** WRITTEN REQUEST A **
Set down the passage from the excerpt on C# iterators and the yield statement, starting at "We've now covered" and ending at "can be used.".
** WRITTEN REQUEST B **
Resume the excerpt on C# iterators and the yield statement from the point where it stops.

** EXCERPT PROVIDED **
★ ★ ★ ★

We've now covered the interfaces and some concrete instances of collections provided by the .NET Framework. Now you are interested in moving things to the next level. What if the provided collections simply don't meet your business requirements? What are some ways you can use the collections concept to build your own classes to solve business problems?

Yield to Iterators

The first important thing to understand when you begin building your custom collection is the concept of iterators in .NET and the yield statement. I'm surprised that many people use the language without truly understanding this statement, what it exists and how it can be used.

You might have encountered yield in your journeys. If you've built custom AJAX client controls, you probably implemented IScriptControl. One method asks for IEnumerable<ScriptReference>. The implementation is usually presented as:

...
ScriptReference sr = new ScriptReference("~/MyUserControl.js");
yield return sr;
...

You could alternatively have created a List or any other collection of ScriptReference and returned that. What does yield really do for us?

To better understand, I've created a short little console application. You can create a new console project and simply paste this code to build and run.

using System;
using System.Collections;
using System.Collections.Generic;

namespace Yield
{
    internal class Program
    {
        private delegate bool DoSomething();

        private sealed class Doer
        {
            private readonly DoSomething _doSomething;
            private readonly string _msg;

            public Doer(DoSomething doSomething, string message)
            {
                _doSomething = doSomething;
                _msg = message;
                Console.WriteLine(string.Format("{0}: Ctor()", _msg));
            }

            public bool Do()
            {
                Console.WriteLine(string.Format("{0}: Do()", _msg));
                return _doSomething();
            }
        }

        private sealed class DoerCollection : IEnumerable<Doer>
        {
            public IEnumerator<Doer> GetEnumerator()
            {
                yield return new Doer(() => true, "1");
                yield return new Doer(() => false, "2");
                yield return new Doer(() => true, "3");
                yield break;
            }

            IEnumerator IEnumerable.GetEnumerator()
            {
                return GetEnumerator();
            }
        }

        private static void _DoIt(IEnumerable<Doer> doerCollection)
        {
            foreach (Doer doer in doerCollection)
            {
                if (!doer.Do())
                {
                    break;
                }
                Console.WriteLine(".");                
            }
            Console.WriteLine("..");                
        }

        private static void Main(string[] args)

★ ★ ★ ★

Data for locating words and elements
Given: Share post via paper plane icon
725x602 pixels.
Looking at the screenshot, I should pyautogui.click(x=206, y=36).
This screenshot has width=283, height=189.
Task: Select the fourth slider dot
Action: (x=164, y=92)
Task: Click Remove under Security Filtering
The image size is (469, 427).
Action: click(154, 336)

★ ★ ★ ★

** FINAL RESULT A **
We've now covered the interfaces and some concrete instances of collections provided by the .NET Framework. Now you are interested in moving things to the next level. What if the provided collections simply don't meet your business requirements? What are some ways you can use the collections concept to build your own classes to solve business problems?

Yield to Iterators

The first important thing to understand when you begin building your custom collection is the concept of iterators in .NET and the yield statement. I'm surprised that many people use the language without truly understanding this statement, what it exists and how it can be used.

** FINAL RESULT B **
        {
            _DoIt(new DoerCollection());
            _DoIt(new List<Doer>
                      {
                          new Doer(() => true, "4"),
                          new Doer(() => false, "5"),
                          new Doer(() => true, "6")
                      });

            Console.ReadLine();
        }
    }
}

So let's walk through the code.

First, I define a delegate called DoSomething that simply states "I want a method that takes no parameters and returns a boolean." This is a contrived example, of course, but in the "real world" you may have a pipeline or chain of responsibility that performs actions and then returns a status indicating that the process should continue or there is another node to consider, etc. I encapsulated the delegate in the class Doer. The constructor takes a "message" and an implementation of the delegate. The only reason I pass in the message is to track which object is doing what. What's important here is to see when the classes are created compared to when the main method is called, which simply invokes the delegate.

Next, I created my custom collection, DoerCollection. This is a collection of "activities" to perform. Obviously I am simply returning true or false in the example, but again, in a real-world scenario this could be a file system processor that iterates through a directory and returns files until no more can be found, or calls a web service and returns the status ... you get the idea. Notice that I simply yield return different instances of Doer that I pass the delegate implementation and a unique message identifier. If you recall from the first article in this series, this class is a collection because it implements IEnumerable.

The DoIt method takes any collection typed to the Doer class, and loops through the classes calling their "do" method until false is returned. It also emits some output just to demonstrate how it is looping, etc.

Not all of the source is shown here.